▶ **EXERCISE AIM**
Copy the records below verbatim, from the first line through the line containing "The height and width of the screenshot is (1177, 730).", inclusive, and output nothing else.

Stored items
= = = = =
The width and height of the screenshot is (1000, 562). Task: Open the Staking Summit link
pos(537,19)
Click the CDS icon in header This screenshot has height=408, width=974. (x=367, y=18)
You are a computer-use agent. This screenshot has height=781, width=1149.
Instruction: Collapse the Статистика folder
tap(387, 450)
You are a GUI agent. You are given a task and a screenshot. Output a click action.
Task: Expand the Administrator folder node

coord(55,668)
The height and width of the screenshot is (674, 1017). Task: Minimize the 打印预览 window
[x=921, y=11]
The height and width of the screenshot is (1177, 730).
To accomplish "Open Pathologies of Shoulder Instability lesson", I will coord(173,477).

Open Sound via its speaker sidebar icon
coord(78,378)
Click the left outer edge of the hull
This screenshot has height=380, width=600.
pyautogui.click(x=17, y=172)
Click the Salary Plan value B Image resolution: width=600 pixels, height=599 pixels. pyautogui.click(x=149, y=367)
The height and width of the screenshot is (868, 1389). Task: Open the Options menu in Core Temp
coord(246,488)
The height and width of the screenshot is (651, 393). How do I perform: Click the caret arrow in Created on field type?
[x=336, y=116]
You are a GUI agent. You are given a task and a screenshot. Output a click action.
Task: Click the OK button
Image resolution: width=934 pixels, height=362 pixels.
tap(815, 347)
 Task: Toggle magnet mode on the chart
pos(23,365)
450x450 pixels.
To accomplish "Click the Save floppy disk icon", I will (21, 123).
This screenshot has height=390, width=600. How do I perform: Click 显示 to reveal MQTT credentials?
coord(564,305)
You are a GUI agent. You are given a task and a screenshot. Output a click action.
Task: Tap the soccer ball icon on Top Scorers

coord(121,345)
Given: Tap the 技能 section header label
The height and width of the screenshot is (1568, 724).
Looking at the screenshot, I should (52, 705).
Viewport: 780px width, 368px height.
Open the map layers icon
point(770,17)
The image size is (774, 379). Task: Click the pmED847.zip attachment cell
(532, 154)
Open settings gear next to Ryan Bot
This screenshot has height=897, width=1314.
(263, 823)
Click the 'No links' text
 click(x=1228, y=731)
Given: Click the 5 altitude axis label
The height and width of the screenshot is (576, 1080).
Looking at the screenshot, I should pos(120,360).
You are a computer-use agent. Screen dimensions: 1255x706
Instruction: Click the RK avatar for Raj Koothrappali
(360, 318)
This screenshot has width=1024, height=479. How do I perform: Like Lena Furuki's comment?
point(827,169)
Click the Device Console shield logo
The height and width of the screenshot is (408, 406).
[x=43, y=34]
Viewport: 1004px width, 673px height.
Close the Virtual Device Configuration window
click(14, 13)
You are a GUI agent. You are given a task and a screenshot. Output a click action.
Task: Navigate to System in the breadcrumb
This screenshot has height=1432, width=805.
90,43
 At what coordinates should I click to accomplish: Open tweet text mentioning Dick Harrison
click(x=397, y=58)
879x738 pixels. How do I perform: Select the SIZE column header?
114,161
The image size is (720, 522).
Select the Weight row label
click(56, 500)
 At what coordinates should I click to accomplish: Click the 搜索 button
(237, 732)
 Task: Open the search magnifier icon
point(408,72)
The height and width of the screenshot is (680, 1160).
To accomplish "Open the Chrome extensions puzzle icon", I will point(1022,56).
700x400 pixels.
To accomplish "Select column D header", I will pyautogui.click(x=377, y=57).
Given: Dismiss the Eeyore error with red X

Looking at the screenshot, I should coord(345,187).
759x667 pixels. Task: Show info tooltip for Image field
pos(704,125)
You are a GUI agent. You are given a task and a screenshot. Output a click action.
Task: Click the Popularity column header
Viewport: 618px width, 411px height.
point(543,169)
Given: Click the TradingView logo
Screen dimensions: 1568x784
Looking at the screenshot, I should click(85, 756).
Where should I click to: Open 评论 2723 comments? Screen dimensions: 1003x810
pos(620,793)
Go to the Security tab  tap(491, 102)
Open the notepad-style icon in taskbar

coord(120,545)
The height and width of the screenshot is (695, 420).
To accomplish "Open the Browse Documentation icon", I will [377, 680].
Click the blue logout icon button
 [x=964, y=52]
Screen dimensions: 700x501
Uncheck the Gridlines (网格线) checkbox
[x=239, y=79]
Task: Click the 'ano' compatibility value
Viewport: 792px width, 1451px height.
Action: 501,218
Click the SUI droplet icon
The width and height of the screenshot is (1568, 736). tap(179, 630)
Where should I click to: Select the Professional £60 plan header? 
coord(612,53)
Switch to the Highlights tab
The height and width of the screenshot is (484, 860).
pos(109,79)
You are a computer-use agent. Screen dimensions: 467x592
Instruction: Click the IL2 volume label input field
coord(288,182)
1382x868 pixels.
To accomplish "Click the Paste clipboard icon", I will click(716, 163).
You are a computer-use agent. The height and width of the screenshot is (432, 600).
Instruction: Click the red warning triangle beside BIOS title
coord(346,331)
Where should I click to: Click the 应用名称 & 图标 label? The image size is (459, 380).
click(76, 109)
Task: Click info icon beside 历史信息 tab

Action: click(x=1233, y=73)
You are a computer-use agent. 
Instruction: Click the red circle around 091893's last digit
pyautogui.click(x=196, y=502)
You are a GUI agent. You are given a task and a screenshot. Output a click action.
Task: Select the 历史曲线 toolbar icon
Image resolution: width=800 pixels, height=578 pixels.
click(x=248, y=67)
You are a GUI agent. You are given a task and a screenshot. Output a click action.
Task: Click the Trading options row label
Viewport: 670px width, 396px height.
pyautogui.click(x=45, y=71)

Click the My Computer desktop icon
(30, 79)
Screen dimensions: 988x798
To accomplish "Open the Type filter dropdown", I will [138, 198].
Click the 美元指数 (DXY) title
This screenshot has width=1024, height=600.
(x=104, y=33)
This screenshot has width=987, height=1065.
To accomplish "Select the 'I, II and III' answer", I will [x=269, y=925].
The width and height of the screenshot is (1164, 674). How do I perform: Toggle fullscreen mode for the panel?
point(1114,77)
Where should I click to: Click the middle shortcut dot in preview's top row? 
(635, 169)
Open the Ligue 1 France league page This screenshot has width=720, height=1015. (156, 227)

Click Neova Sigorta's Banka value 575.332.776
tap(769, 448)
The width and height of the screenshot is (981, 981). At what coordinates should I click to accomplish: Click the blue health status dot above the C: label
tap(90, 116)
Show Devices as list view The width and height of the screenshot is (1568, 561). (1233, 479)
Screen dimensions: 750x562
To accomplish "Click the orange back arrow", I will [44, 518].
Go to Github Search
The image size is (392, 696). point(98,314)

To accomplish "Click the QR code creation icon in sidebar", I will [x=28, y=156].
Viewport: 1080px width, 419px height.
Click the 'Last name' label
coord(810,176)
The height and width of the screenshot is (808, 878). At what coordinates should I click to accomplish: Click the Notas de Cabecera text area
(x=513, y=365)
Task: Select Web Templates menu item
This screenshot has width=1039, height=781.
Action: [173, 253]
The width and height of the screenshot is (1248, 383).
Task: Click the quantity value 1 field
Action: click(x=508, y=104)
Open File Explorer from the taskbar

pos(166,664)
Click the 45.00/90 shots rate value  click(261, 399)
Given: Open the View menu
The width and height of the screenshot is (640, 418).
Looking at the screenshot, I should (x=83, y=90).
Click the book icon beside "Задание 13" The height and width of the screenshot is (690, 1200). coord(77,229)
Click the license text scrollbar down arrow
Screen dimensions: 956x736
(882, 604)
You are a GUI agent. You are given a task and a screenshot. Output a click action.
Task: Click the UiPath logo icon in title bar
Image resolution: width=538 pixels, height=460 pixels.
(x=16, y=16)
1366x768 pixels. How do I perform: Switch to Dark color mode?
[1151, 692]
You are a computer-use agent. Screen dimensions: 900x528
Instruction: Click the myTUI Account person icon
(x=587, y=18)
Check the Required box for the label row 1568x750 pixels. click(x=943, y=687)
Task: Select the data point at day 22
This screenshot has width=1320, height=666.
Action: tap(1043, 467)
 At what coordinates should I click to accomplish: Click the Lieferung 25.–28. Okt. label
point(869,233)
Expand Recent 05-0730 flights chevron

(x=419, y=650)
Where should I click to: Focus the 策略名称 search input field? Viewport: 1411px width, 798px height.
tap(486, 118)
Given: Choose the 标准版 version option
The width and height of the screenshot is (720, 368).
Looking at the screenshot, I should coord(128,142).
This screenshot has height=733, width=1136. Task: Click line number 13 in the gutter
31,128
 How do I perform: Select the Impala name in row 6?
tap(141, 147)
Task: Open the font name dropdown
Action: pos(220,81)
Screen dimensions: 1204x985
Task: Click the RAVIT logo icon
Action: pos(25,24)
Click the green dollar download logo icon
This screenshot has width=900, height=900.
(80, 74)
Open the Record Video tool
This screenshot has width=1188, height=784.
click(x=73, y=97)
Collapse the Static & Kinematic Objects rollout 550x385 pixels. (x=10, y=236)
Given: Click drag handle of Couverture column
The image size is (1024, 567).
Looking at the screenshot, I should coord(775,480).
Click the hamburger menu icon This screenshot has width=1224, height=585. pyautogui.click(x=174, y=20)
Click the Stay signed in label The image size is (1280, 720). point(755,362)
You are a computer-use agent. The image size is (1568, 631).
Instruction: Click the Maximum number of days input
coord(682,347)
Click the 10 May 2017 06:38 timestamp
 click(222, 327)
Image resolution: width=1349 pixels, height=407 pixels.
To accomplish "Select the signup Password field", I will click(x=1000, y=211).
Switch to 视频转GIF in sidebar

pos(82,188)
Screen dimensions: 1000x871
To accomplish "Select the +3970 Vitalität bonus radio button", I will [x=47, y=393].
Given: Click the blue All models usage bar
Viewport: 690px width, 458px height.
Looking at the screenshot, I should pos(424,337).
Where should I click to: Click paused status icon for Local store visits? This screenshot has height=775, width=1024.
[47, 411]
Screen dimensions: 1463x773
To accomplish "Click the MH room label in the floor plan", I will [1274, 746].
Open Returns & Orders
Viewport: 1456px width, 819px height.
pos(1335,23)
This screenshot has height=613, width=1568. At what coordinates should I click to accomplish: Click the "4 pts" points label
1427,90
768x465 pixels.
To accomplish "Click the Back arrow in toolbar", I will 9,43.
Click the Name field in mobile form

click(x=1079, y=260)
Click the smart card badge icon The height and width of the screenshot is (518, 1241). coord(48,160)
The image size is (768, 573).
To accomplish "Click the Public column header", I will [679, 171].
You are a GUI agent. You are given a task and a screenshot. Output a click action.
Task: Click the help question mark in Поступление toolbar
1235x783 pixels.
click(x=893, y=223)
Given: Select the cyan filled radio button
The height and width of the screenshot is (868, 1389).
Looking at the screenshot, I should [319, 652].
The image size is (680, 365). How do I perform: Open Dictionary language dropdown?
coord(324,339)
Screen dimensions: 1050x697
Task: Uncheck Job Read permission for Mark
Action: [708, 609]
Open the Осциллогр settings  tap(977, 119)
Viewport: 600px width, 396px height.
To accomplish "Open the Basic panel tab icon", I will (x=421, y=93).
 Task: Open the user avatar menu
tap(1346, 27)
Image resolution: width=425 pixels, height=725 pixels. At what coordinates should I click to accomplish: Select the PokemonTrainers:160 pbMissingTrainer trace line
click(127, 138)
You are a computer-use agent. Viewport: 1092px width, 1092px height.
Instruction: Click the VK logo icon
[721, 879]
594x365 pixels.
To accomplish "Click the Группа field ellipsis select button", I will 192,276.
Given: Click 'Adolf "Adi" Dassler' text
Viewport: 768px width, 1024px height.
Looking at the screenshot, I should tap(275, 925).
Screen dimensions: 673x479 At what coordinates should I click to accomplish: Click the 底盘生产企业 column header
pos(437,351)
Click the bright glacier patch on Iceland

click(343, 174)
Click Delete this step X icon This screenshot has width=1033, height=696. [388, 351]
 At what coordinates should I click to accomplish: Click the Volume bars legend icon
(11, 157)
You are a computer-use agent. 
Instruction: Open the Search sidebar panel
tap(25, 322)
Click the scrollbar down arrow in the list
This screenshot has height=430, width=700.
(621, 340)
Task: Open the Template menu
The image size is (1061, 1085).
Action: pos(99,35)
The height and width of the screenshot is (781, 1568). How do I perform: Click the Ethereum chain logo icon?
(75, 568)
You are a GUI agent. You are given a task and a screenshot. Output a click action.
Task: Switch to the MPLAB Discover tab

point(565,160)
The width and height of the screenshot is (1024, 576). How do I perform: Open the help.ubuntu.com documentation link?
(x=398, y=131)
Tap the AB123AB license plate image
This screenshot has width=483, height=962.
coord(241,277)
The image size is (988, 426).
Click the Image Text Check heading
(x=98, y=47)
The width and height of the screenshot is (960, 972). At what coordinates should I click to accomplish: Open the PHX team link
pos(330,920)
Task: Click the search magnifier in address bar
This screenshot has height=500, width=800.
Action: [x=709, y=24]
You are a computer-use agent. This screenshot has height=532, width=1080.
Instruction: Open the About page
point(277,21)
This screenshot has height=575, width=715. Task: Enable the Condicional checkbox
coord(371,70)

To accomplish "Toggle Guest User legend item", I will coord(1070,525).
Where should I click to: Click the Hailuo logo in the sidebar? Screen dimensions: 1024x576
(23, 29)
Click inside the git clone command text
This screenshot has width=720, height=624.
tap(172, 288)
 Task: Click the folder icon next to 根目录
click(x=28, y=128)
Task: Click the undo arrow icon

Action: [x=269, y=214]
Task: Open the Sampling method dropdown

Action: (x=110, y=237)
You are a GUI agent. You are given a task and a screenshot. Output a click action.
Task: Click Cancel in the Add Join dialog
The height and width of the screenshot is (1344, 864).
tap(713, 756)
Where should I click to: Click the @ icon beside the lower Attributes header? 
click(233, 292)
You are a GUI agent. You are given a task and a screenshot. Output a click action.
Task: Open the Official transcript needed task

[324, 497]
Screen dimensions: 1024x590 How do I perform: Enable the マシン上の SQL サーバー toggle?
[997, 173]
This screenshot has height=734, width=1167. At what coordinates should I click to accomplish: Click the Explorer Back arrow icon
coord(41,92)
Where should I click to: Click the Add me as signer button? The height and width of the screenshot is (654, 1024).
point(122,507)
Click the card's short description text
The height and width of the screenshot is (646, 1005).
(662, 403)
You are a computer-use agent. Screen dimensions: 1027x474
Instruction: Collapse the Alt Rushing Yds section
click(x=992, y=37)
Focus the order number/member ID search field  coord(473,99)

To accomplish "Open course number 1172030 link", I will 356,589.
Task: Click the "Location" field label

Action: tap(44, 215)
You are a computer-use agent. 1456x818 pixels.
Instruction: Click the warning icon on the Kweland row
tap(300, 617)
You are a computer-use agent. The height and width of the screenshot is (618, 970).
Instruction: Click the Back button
= = = = =
▶ **SOLUTION BELOW**
The width and height of the screenshot is (1000, 562). Task: Open the Staking Summit link
pos(537,19)
Click the CDS icon in header This screenshot has height=408, width=974. (x=367, y=18)
You are a computer-use agent. This screenshot has height=781, width=1149.
Instruction: Collapse the Статистика folder
tap(387, 450)
You are a GUI agent. You are given a task and a screenshot. Output a click action.
Task: Expand the Administrator folder node

coord(55,668)
The height and width of the screenshot is (674, 1017). Task: Minimize the 打印预览 window
[x=921, y=11]
The height and width of the screenshot is (1177, 730).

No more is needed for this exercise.